We're glad you at least admit he should enforce the ten commandments.

Reactions: Like 3


----------



## Tom Hart (Apr 7, 2018)

Dachaser said:


> Again, should a Christian leader enforce the scriptures morality? Of course. but my concern really is how that applies in a government such as ours, which is a Republic and has religious plurality set up in our Constitution?



So we're in agreement. The magistrate should uphold the moral law. Sadly, we do not see our governments doing that.


----------



## RamistThomist (Apr 7, 2018)

Tom Hart said:


> So we're in agreement. The magistrate should uphold the moral law. Sadly, we do not see our governments doing that.



Agreed, and there is little at the moment. But we can use this same scenario and hypothetically apply it backwards to the 1st century to show how faulty the reasoning is "Well, Paul didn't say go kill Caesar, therefore we shouldn't strive for a biblical govt."

Therefore, since we can't apply God's law right now, we shouldn't try to reform govt according to biblical standards.

Something seems off about that.


----------



## Tom Hart (Apr 8, 2018)

BayouHuguenot said:


> Agreed, and there is little at the moment. But we can use this same scenario and hypothetically apply it backwards to the 1st century to show how faulty the reasoning is "Well, Paul didn't say go kill Caesar, therefore we shouldn't strive for a biblical govt."
> 
> Therefore, since we can't apply God's law right now, we shouldn't try to reform govt according to biblical standards.
> 
> Something seems off about that.



Yes. David has at least accepted the statement that the magistrate _should_ do right in upholding the moral law, even if his other statements (that we _should_ in fact do nothing, and that government _should_ in fact protect the evils of idolatry and heresy) are incongruous with it.

I'll leave David to sort out that inconsistency.


----------



## Jeri Tanner (Apr 8, 2018)

Dachaser said:


> He should always attempt to uphold the moral laws of God in the scriptures, when possible.


One thing to sort out is what is meant by “the moral laws of God.” Do you believe that the moral law still includes the 4th commandment (the setting apart and regulated keeping of the Sabbath/Lord’s day), and the 2nd commandment (including no depictions of Christ), for instance? In other words, all 10 of the commandments? 

There was once a time in this country when those two laws and the rest of the 10 were at least prominent in people’s minds and the law reflected it (we had the Sunday blue laws, for instance, and actually in many instances still do). That’s something to sort out in your mind.

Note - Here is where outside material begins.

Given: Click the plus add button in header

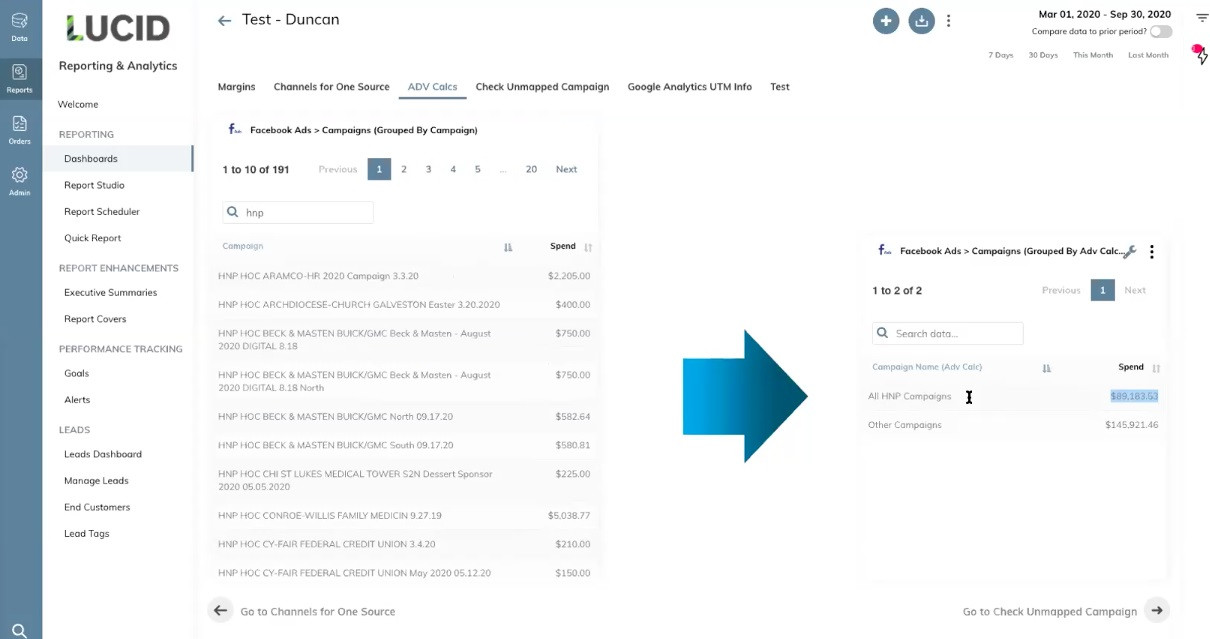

If God requires the magistrate to honor and enforce the 6th and 8th commandments, then he also requires him to honor and enforce the other 8. 

I know it’s strange to consider, from a recent dispensational background, that the requirement to keep the Sabbath holy is a moral issue, obligatory on all men including the magistrate, just as murder and theft are. Yet that may be something you need to deal with and resolve.


----------



## Dachaser (Apr 10, 2018)

Jeri Tanner said:


> One thing to sort out is what is meant by “the moral laws of God.” Do you believe that the moral law still includes the 4th commandment (the setting apart and regulated keeping of the Sabbath/Lord’s day), and the 2nd commandment (including no depictions of Christ), for instance? In other words, all 10 of the commandments?
> 
> There was once a time in this country when those two laws and the rest of the 10 were at least prominent in people’s minds and the law reflected it (we had the Sunday blue laws, for instance, and actually in many instances still do). That’s something to sort out in your mind. If God requires the magistrate to honor and enforce the 6th and 8th commandments, then he also requires him to honor and enforce the other 8.
> 
> I know it’s strange to consider, from a recent dispensational background, that the requirement to keep the Sabbath holy is a moral issue, obligatory on all men including the magistrate, just as murder and theft are. Yet that may be something you need to deal with and resolve.


Yes, I do see that God requires us today to uphold the Moral Law as in the 10 Commandments, and to set aside for worship and teaching the lord's Day now, but my conflict is more on how that practically applies today in a pluralistic Republican form of government that the USA is under now.


----------



## Tom Hart (Apr 10, 2018)

Dachaser said:


> Yes, I do see that God requires us today to uphold the Moral Law as in the 10 Commandments, and to set aside for worship and teaching the lord's Day now, but my conflict is more on how that practically applies today in a pluralistic Republican form of government that the USA is under now.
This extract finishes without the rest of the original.